Ah, but if you really want to break the rules and be totally special, then claim to be the opposite sex while rejecting the role social standards has set for that sex. A female can declare herself a gentle, effeminate gay man; a male of course would be a butch lesbian. Doing anything else is more conforming because everything else makes some sort of sense to the average person. But what could be less average, and more unique, than following some sort of internal criteria which only you can follow?
I can’t see any other motivation. But then, I wouldn’t.
Reminds me of the scene in Life of Brian, with Brian preaching to the crowd:
Brian: You’re all individuals.
Crowd: Yes, we’re all individuals.
Brian: You’re all different.
Crowd: Yes, we’re all different.
Lone voice: I’m not.
I learned a long time ago that one of the most non-conformist stances you can take is to admit that, one way or another, you conform. Just about anyone who blusters on about how they don’t conform, don’t go with the flow, take the path less traveled, it’s a safe bet that they’re following some tribe.
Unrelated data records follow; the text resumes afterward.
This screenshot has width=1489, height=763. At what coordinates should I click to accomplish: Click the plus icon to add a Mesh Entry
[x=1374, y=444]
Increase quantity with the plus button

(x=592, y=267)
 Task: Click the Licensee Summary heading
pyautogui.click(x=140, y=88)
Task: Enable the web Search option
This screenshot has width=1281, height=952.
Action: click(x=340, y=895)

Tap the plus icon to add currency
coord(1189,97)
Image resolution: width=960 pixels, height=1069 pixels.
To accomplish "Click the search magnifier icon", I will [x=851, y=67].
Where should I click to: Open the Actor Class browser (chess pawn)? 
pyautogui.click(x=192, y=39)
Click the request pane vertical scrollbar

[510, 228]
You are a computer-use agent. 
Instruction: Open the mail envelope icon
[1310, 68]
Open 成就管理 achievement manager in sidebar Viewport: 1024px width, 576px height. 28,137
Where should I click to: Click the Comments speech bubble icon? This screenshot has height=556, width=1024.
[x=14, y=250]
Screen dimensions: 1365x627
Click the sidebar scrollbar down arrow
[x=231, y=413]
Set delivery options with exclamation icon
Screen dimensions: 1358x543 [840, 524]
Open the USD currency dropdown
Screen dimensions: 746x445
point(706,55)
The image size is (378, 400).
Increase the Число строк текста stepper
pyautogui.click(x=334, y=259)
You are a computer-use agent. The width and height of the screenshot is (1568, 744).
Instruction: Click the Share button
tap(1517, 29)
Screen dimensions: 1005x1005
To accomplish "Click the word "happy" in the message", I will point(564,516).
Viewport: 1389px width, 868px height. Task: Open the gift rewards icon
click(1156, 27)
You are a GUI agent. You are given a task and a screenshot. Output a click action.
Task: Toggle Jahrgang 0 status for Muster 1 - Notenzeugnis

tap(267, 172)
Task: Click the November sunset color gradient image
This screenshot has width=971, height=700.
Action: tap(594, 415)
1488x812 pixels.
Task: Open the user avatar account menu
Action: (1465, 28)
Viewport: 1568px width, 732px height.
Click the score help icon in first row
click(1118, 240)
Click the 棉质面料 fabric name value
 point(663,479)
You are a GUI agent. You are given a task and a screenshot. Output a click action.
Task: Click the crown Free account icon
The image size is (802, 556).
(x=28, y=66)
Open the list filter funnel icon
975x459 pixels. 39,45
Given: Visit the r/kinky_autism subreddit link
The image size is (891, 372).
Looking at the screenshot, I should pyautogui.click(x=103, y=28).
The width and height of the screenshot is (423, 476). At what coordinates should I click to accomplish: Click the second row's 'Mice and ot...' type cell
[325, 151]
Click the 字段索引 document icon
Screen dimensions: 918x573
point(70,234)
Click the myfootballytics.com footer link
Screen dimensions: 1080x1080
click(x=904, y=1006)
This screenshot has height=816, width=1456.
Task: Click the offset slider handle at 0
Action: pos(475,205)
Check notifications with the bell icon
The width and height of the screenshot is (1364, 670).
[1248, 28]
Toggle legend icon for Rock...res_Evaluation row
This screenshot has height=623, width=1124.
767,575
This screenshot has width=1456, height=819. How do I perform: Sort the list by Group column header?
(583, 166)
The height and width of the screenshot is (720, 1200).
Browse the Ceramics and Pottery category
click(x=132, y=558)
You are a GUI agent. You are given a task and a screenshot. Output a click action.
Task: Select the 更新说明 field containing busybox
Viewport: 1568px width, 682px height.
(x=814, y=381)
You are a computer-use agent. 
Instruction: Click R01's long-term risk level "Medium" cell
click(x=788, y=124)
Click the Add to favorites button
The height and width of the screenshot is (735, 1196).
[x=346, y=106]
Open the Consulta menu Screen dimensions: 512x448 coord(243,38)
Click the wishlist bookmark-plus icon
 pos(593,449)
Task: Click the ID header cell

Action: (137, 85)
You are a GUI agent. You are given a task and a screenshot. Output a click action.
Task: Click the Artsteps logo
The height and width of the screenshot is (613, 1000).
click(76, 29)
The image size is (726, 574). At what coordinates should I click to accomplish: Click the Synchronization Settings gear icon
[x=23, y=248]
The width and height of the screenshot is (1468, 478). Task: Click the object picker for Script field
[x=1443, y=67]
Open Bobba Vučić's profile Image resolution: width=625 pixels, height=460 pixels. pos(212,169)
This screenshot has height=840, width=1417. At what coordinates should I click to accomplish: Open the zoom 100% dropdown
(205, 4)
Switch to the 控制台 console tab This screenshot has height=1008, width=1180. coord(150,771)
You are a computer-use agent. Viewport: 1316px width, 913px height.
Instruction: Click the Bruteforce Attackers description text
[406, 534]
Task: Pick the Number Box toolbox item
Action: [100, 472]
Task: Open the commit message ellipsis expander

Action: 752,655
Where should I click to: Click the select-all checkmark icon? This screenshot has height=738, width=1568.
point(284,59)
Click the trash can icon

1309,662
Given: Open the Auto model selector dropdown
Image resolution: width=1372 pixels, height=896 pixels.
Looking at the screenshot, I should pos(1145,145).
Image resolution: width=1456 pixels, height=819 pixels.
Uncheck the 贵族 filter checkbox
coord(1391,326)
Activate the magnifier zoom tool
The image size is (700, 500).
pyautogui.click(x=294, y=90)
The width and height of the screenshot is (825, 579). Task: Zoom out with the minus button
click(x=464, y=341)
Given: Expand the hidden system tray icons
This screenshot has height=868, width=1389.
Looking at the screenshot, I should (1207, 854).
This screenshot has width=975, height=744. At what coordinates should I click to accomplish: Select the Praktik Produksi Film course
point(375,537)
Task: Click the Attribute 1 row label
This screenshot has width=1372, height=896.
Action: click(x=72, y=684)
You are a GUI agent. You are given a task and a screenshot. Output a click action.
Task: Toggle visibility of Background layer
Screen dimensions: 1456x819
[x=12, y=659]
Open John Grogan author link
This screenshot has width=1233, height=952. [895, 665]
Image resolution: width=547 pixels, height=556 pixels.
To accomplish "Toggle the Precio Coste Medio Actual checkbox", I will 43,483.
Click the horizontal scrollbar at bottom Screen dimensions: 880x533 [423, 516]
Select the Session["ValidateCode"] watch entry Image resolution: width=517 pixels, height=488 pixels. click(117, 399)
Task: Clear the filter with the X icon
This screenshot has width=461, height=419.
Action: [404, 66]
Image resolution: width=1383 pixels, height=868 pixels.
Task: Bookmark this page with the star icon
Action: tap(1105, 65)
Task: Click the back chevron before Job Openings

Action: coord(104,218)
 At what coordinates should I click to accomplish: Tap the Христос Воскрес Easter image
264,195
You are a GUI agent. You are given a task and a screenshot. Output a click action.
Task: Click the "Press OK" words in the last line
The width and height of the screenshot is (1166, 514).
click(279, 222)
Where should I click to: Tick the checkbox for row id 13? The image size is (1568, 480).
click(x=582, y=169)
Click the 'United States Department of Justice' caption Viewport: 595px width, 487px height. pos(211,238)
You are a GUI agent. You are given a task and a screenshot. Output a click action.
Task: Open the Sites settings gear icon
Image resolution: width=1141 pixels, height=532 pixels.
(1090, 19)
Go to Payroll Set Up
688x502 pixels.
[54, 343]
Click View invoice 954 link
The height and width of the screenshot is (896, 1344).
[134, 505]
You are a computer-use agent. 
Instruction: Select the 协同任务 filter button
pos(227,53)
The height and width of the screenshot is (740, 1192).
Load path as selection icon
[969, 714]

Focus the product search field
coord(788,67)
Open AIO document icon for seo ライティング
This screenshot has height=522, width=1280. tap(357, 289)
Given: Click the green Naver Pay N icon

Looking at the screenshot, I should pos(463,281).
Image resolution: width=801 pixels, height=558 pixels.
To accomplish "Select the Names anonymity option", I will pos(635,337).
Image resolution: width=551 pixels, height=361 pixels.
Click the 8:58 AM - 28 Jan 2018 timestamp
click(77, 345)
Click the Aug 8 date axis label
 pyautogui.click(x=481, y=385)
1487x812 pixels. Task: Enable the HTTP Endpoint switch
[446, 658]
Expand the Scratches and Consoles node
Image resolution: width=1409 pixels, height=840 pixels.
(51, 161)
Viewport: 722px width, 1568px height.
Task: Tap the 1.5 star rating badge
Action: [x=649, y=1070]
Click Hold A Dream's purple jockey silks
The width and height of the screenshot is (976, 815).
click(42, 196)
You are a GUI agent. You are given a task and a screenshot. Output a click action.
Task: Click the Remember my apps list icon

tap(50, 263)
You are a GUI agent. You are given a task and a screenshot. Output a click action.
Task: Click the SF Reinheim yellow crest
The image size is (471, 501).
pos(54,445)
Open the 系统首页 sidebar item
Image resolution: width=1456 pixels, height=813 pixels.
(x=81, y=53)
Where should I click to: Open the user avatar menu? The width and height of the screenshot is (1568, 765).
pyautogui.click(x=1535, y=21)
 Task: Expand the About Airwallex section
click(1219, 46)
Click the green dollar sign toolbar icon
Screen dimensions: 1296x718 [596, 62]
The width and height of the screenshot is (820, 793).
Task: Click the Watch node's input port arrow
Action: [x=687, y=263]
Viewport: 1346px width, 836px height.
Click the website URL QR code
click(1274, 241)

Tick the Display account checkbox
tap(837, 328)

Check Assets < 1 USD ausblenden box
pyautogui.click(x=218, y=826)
What a Maroon – and one thing is, a lot of us don’t conform in some way. There is some way we are maybe just a bit different, or have different tastes. But all of us tend to conform in some way, in most ways. We do what is expected. If you truly are non-conformist, it tends to be other people who point it out, not you.
One of the things I learned from reading some of the books of cold reading tricks is how much alike I am with most other people. Many, though not all, of their standard cold reading techniques would hit something that is true about me, including having a scar on my left knee (which apparently is the most common place to have a scar), and having a 2 in my house number (in fact, I have had a 2 in my house number for the past 3 places I’ve lived, and maybe more, except I’ve forgotten some of the addresses that were a long time ago). No, we aren’t all the same, but we aren’t all that different, either.
Ha! I don’t have a scar on my left knee. That makes me the most specialist snowflake!
I love that particular Life of Brian joke. Love it. Always have.
I think that joke actually spurred my interest in philosophy (by of making paradoxes entertaining. )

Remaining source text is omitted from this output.